Monday, September 19, 2016

Harry Potter and the Prisoner of Azkaban

Harry Potter and the Prisoner of Azkaban by J.K. Rowling (1999), narrated by Jim Dale


Just before his third year at Hogwarts begins, Harry learns that a dangerous killer has escaped Azkaban Prison. This changes a lot at school where security is increased in the form of creepy soul-sucking Dementors guarding the school and frightening the students. But it starts to seem like even they aren't enough to keep danger at bay.

This year's Defense Against the Dark Arts teacher is Remus Lupin, who Harry and his friends first meet about the Hogwarts Express. Looking completely disheveled, he doesn't impress them at first but soon proves to be their most competent and likable Dark Arts teacher to date. Also in this book we meet Professor Trelawney, a loopy lady who teaches Divination and almost immediately makes a dark prediction for Harry. Most importantly, this is the book in which Sirius Black, Harry's godfather, appears.
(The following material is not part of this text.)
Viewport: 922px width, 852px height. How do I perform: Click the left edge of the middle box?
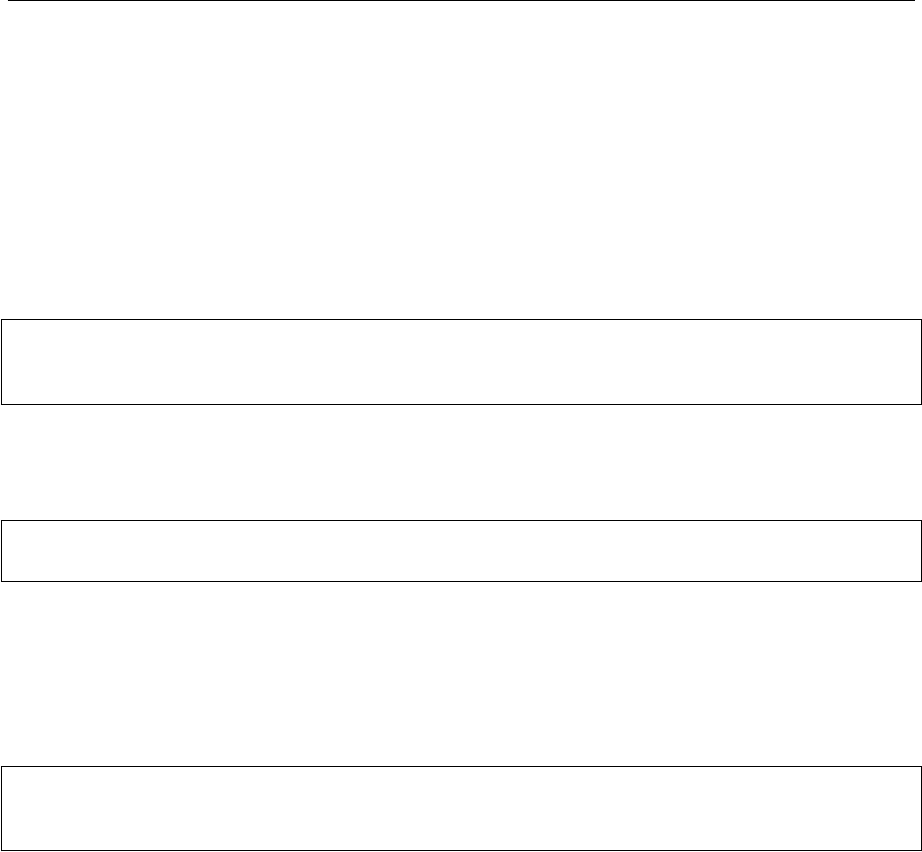1,550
There is SO MUCH to love in this book! There is fun stuff like trips to Hogsmeade, and the Marauder's Map which helps Harry go there since he doesn't have permission. Professor Trelawney's class is rather silly and the first time Hermione has disliked a teacher and a class. She is so wonderfully skeptical, and it makes me love her even more. Hermione has a ton of classes this year, some of which are scheduled at the same time and Harry and Ron spend a decent portion of the story trying to figure out how she's doing it. There are also themes of injustice surrounding Buckbeak the hippogriff who allegedly injured Draco Malfoy (but unfortunately didn't kill him,) and the story of the Sirius Black's imprisonment.

This was very enjoyable all the way through, and I'm excited to keep going in the series. I'm also concerned though, because next up is Goblet of Fire and the audio is TWENTY hours long. That is crazypants. I've never listened to one that long and because I'm borrowing these from the library I'm not sure if I'll be able to finish it. I'll just have to plan carefully!
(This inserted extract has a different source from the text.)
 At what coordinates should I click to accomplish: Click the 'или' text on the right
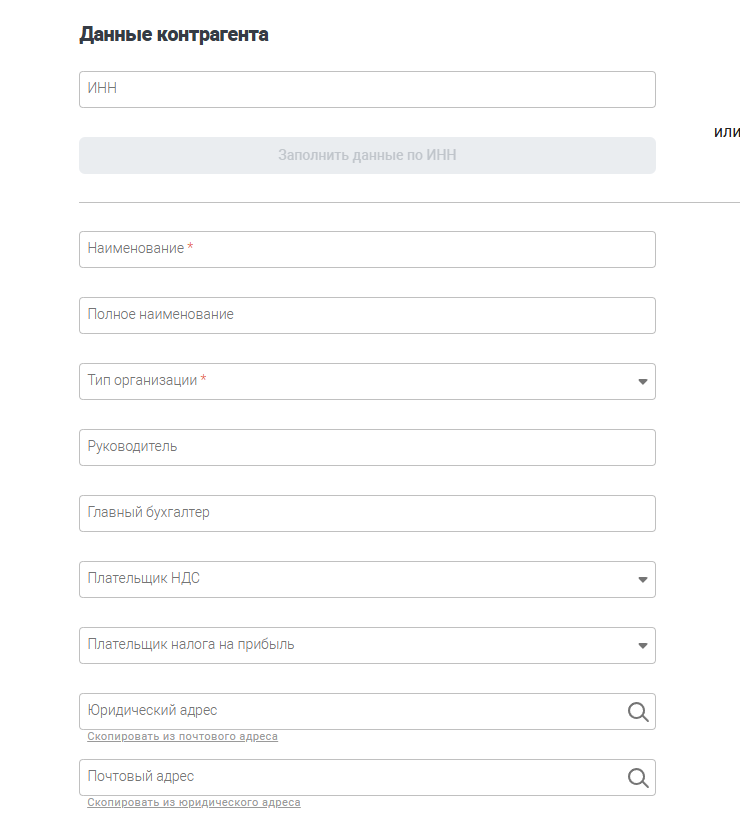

Wednesday, September 14, 2016

Tiger Eyes

Tiger Eyes by Judy Blume (1981)

The story opens soon after Davey's father is shot in a holdup at his 7-11. She and her little brother Jason go with their mother to Los Alamos, New Mexico to stay with family while they try to recover. Aunt Bitsy and Uncle Walter are nice enough people, but they're pretty strict. Davey's mother is kind of useless, barely even talking to anyone. Davey decides to explore the local canyons and there she meets a guy named Wolf who is going through something similar, and is only now that Davey begins to understand how to deal with her loss.

I last read this book sometime in the 1980s and at the time it was probably my least favorite of Blume's teen books (meaning I probably only read a few times, rather than many times.) The story didn't really stick with me like the others; I only remembered that it took place in the Southwest. Maybe my taste has changed since I was teenager, because I really liked this story a lot! It's all about how much Davey's family's life changed after her father was killed, and I wonder if I would have liked this more as a teenager had I read it after my father died rather than before.
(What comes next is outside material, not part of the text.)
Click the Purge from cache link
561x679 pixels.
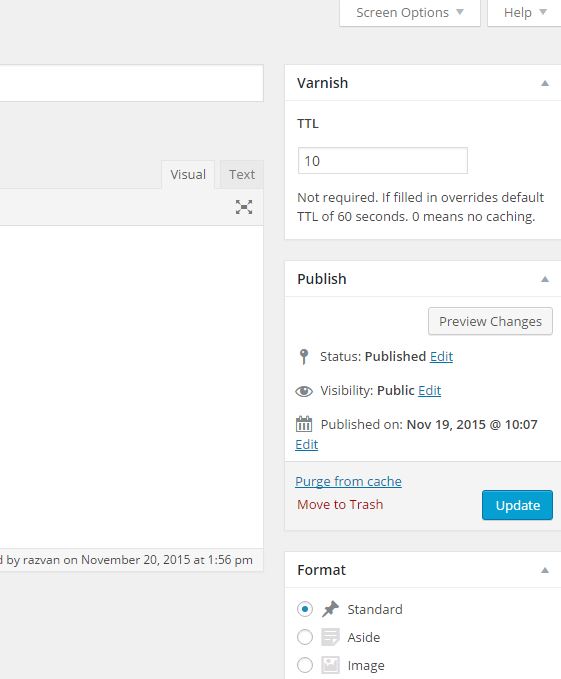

Davey feels uprooted when they move to Los Alamos away from her friends and boyfriend. She doesn't know how long they'll be there, or what their lives will be like when they return to Atlantic City. She just wants someone in her family to talk to her about her father and what happened, but they won't.

The adults in this book were so incredibly frustrating, as adults can be when you're not one. The family were in New Mexico for at least a few months when Davey finally asked her mother if they'd be home by Christmas. Her mother, who barely talked to Davey AT ALL the entire time they were there, said something like "Oh, I thought you realized - we'll be here for the whole school year." Of course Davey didn't "realize" that. How would she know if her mother didn't talk to her? And Davey's aunt and uncle were also kind of incorrigible. They were nice people, really, but they were SO obsessed with safety that they didn't want to let Davey do anything fun whatsoever, plus they had some negative opinions of Davey's father which did not help Davey's relationship with them. All the while, Davey's mother just kept going along with them as though she could no longer think for herself.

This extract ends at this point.